Poll: Couples willing to donate frozen embryos
WASHINGTON – A majority of couples with stored embryos from fertility treatments say they would be willing to donate unused embryos for stem cell research, says a doctor who surveyed patients.
“Large numbers of infertility patients … support using embryos for research, and these are people who have invested emotionally and financially in these embryos,” Dr. Anne Drapkin Lyerly of Duke University said in a telephone interview Wednesday.
Use of stem cells derived from embryos is a moral issue that has troubled politicians, religious and medical leaders and couples with stored embryos. And it’s an issue with strong advocates on both sides. The problem is, obtaining stem cells kills the embryo.
Many see this as wrong and argue that they are protecting life. That’s what led President Bush to veto a bill Wednesday that would have eased limits on using embryos in research.
Others point out that many stored embryos will be destroyed anyway, and letting them be used in research could lead to lifesaving treatments.
So Lyerly and Ruth R. Faden of Johns Hopkins University decided to ask the opinions of couples who had undergone fertility treatments and who had frozen embryos at treatment centers.

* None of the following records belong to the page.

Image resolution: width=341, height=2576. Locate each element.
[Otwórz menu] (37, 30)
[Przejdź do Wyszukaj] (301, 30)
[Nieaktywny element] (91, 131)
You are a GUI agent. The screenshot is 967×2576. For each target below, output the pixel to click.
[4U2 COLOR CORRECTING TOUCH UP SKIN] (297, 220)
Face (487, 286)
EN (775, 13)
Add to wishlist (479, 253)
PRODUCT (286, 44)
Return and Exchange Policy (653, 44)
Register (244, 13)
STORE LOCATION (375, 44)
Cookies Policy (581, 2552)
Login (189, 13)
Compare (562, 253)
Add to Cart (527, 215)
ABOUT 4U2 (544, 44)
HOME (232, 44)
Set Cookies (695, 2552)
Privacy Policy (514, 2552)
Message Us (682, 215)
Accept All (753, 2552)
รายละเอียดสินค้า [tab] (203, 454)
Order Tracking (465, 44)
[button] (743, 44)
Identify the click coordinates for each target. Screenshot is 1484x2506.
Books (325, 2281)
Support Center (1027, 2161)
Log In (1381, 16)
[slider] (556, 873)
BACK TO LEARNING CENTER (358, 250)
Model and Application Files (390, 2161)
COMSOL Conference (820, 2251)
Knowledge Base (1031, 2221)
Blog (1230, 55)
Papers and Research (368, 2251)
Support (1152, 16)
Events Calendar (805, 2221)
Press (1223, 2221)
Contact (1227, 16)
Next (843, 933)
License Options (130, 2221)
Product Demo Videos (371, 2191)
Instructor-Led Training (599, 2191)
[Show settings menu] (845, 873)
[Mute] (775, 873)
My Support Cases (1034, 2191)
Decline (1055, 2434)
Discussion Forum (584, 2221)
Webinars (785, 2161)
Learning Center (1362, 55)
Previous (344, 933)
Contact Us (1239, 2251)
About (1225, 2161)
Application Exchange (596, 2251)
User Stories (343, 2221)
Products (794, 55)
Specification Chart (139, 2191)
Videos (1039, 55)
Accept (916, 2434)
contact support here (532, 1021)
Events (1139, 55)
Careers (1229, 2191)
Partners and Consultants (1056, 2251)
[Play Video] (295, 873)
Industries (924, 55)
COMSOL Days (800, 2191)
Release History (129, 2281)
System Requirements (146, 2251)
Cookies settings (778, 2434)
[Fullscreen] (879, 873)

They chose nine fertility centers around the country and randomly selected more than 2,000 couples to be sent questionnaires.
Of 1,020 people who responded by saying they still had embryos in storage, 49 percent said they were likely to donate some or all of them for research. When asked specifically about stem cell research, the portion willing to donate embryos rose to 62 percent.
“It suggests that people are more willing to pursue research when they know more about it and how it might benefit their fellow citizens,” Lyerly said.
The findings are published in this week’s online edition of the journal Science and will appear in the journal’s July 6 print edition.